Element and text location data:
-=-=-=-=-

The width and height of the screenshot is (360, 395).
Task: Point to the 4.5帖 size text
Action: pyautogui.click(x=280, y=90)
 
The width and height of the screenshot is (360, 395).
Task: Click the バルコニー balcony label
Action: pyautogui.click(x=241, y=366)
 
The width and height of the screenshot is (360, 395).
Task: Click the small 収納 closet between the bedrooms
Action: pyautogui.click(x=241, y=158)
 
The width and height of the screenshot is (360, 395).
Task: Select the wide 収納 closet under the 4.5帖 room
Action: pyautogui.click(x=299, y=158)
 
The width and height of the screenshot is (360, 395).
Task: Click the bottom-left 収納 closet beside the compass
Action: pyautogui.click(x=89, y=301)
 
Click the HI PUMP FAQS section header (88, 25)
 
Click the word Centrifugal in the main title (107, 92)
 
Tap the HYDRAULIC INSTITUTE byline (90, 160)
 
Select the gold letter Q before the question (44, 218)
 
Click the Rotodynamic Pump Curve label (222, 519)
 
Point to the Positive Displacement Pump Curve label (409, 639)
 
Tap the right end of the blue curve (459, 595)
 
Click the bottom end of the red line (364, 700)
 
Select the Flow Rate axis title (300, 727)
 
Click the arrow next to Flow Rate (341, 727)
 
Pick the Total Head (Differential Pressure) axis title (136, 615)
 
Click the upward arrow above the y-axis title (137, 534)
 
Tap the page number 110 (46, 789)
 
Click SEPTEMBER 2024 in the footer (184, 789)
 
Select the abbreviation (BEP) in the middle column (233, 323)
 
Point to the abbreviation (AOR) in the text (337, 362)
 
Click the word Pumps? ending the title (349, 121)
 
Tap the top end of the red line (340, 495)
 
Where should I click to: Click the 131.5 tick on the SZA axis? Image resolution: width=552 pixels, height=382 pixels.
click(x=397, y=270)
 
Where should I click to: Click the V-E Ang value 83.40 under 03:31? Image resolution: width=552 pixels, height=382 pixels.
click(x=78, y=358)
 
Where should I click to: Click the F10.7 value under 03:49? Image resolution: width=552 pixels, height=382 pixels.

-=-=-=-=-

Return every line of the records above word for word, with nothing changed or left out.

The width and height of the screenshot is (360, 395).
Task: Point to the 4.5帖 size text
Action: pyautogui.click(x=280, y=90)
 
The width and height of the screenshot is (360, 395).
Task: Click the バルコニー balcony label
Action: pyautogui.click(x=241, y=366)
 
The width and height of the screenshot is (360, 395).
Task: Click the small 収納 closet between the bedrooms
Action: pyautogui.click(x=241, y=158)
 
The width and height of the screenshot is (360, 395).
Task: Select the wide 収納 closet under the 4.5帖 room
Action: pyautogui.click(x=299, y=158)
 
The width and height of the screenshot is (360, 395).
Task: Click the bottom-left 収納 closet beside the compass
Action: pyautogui.click(x=89, y=301)
 
Click the HI PUMP FAQS section header (88, 25)
 
Click the word Centrifugal in the main title (107, 92)
 
Tap the HYDRAULIC INSTITUTE byline (90, 160)
 
Select the gold letter Q before the question (44, 218)
 
Click the Rotodynamic Pump Curve label (222, 519)
 
Point to the Positive Displacement Pump Curve label (409, 639)
 
Tap the right end of the blue curve (459, 595)
 
Click the bottom end of the red line (364, 700)
 
Select the Flow Rate axis title (300, 727)
 
Click the arrow next to Flow Rate (341, 727)
 
Pick the Total Head (Differential Pressure) axis title (136, 615)
 
Click the upward arrow above the y-axis title (137, 534)
 
Tap the page number 110 (46, 789)
 
Click SEPTEMBER 2024 in the footer (184, 789)
 
Select the abbreviation (BEP) in the middle column (233, 323)
 
Point to the abbreviation (AOR) in the text (337, 362)
 
Click the word Pumps? ending the title (349, 121)
 
Tap the top end of the red line (340, 495)
 
Where should I click to: Click the 131.5 tick on the SZA axis? Image resolution: width=552 pixels, height=382 pixels.
click(x=397, y=270)
 
Where should I click to: Click the V-E Ang value 83.40 under 03:31? Image resolution: width=552 pixels, height=382 pixels.
click(x=78, y=358)
 
Where should I click to: Click the F10.7 value under 03:49? Image resolution: width=552 pixels, height=382 pixels.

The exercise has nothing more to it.